Thursday 7 November 2013

DBA_SEGMENTS Vs. DBA_EXTENTS for calculating data size

If you are dealing with a single datafile tablespace and you'd need to know the size of a specific chunk of data, you need to use DBA_SEGMENTS!

Here's a simple experiment on tablespaces with 32K Blocks, on ASM and 11.2.0.3, and PARALLEL_DEGREE_POLICY set to MANUAL:

SELECT /*+ PARALLEL(DE,4) */ SUM(BYTES)
FROM DBA_EXTENTS DE
WHERE TABLESPACE_NAME='ACTIX_DATAPART_0001';
-- Result: 8346468352 IN 162.67 SECs

SELECT /*+ PARALLEL(DS,4) */ SUM(BYTES)
FROM DBA_SEGMENTS DS
WHERE TABLESPACE_NAME='ACTIX_DATAPART_0001'
-- Result: 8346468352 IN 3.687 SECs
The SQL statements were run exactly in the same order that are displayed, but to make sure that the caching of the base segments (like SYS_OBJECTS view or any other SYS schema object) is not contributing to the achieved time, shared pool was flushed and SQL statements were run in reverse order. Same results.

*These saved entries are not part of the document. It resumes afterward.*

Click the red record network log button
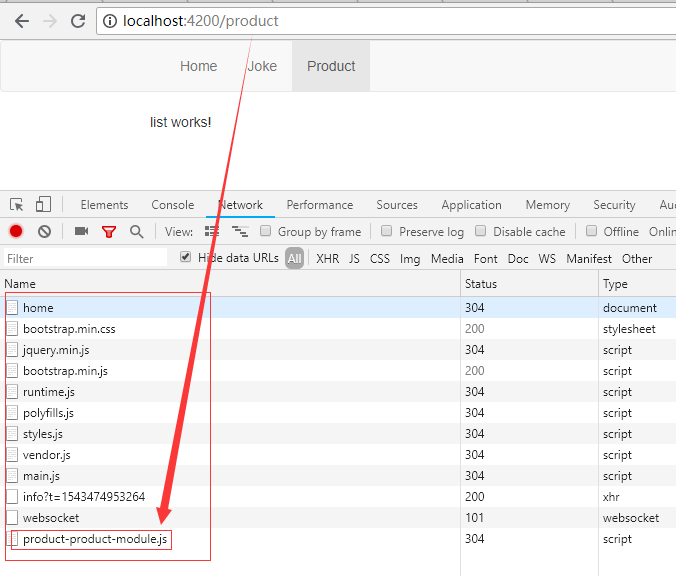 (16, 231)
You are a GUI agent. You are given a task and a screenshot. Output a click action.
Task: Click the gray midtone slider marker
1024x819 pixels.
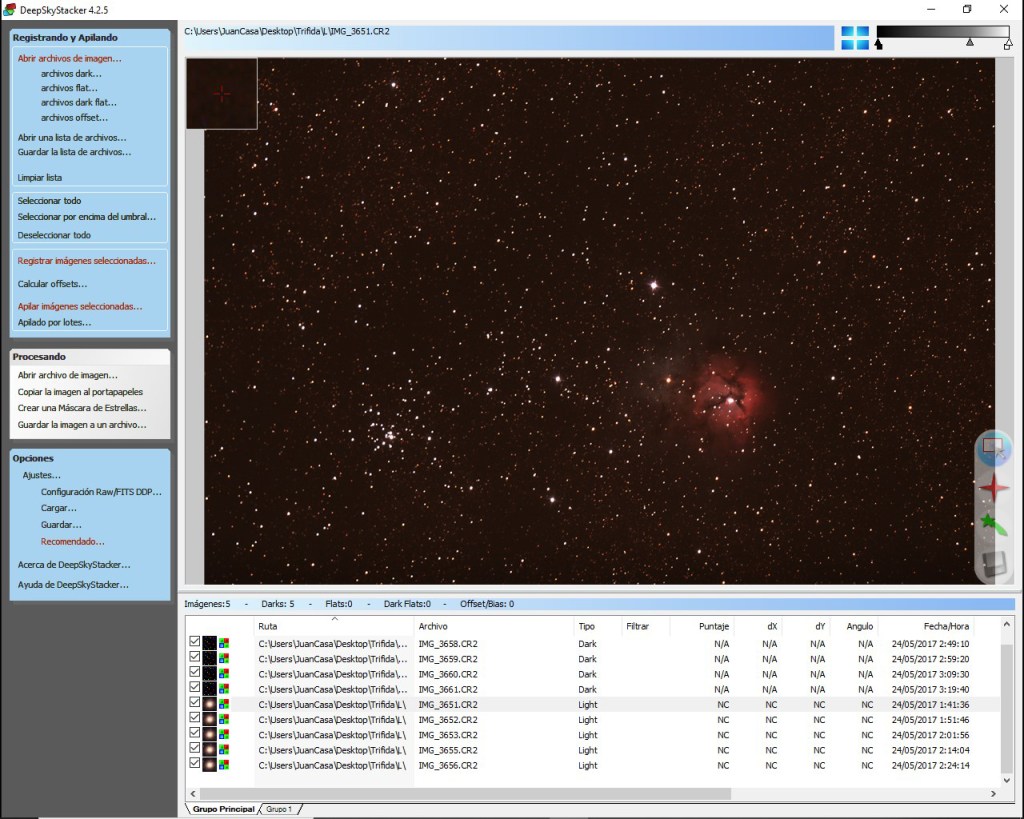pos(969,43)
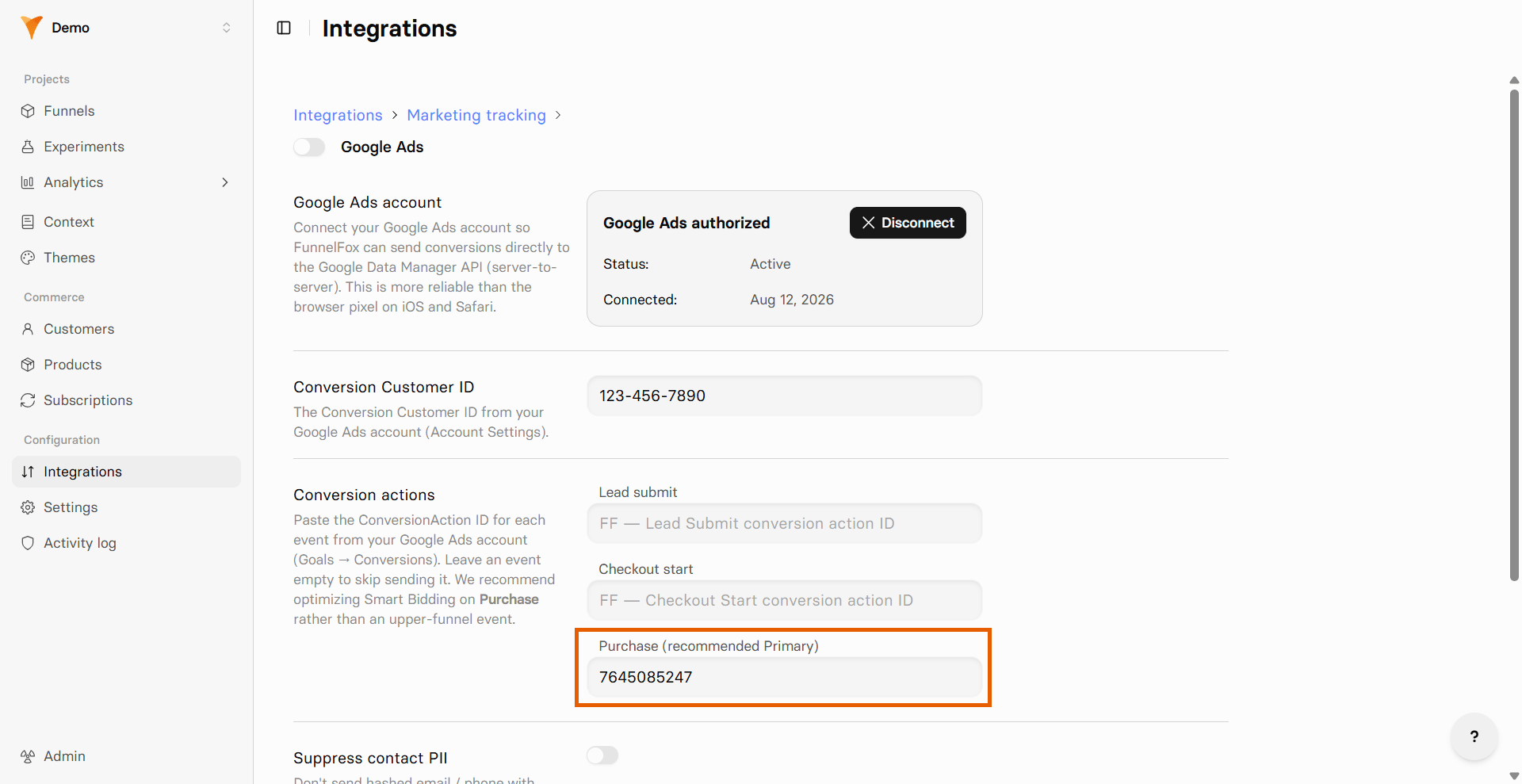Disconnect the Google Ads account
Viewport: 1522px width, 784px height.
coord(908,223)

The tablespace used has two datafiles, but same statements were also tried on single file tablespaces and again, the same results.

Obviously DBA_EXTENT would allow you to query based on FILE_ID, which -unfortunately- will be crucial when you are interested to know about segments/extents on one of the files. In my case, I need it for a "datafile defragmentation" proc, which requires the BLOCK_ID of extents; hence DBA_EXTENTS.

Side note: The SUM(BYTES) would return the total sum of the size of the blocks that contain data; not the actual size of the data, although I'm not sure whether that matters or not!

Post-publish-newbie-Observation: Just noticed that DBA_SEGMENTS is entirely based on SYS.SYS_DBA_SEGS, whose HEADER_FILE column represents FILE_ID.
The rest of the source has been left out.